Dziś właśnie wysadziłam do doniczki, a doniczkę zadołowałam.
Gdybym miała taką możliwość, to od razu poszłaby na stałe miejsce do gruntu.
Wyrastające pędy można dla pewności nakryć jakimiś liśćmi.
A tak w ogóle, to skusiłam się na odmianę Valentine, bo po pierwsze, nie mam jeszcze rośliny ze swoim imieniem , a po drugie, ładna była - czerwona.

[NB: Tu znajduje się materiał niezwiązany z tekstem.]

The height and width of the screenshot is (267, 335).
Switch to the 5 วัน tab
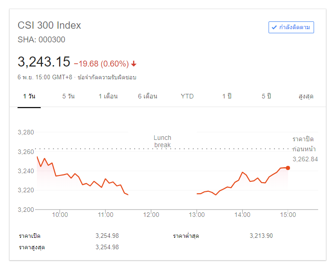(69, 96)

Witaj Oliwko, ja też kupiłam białą, ale nie zerknęłam na odmianę Mam ją w foliowej torebce, ale może pójdę za twoim przykładem i wsadzę do doniczki, bo rabata jeszcze w planach i też nie mam gdzie sadzić.
Pozdrawiam
Ciekawa jestem czy bodziszek od ciebie wyjdzie
Ja sadziłam do doniczki, są wydelikacone w tych foliowych torebkach, a poza tym w doniczce szybciej się rozwijają.W gruncie mogą zacząć gnić.Do gruntu sadziłam pod koniec maja/ pocz. czerwca dobrze wyrośniętą.
asta6245 gdyby Twoje serduszki złapał nocny przymrozek, koniecznie odpisz czy liście przeżyły. Moje hulają w doniczkach ale rosną tak szybko, że wolałbym je wysadzić.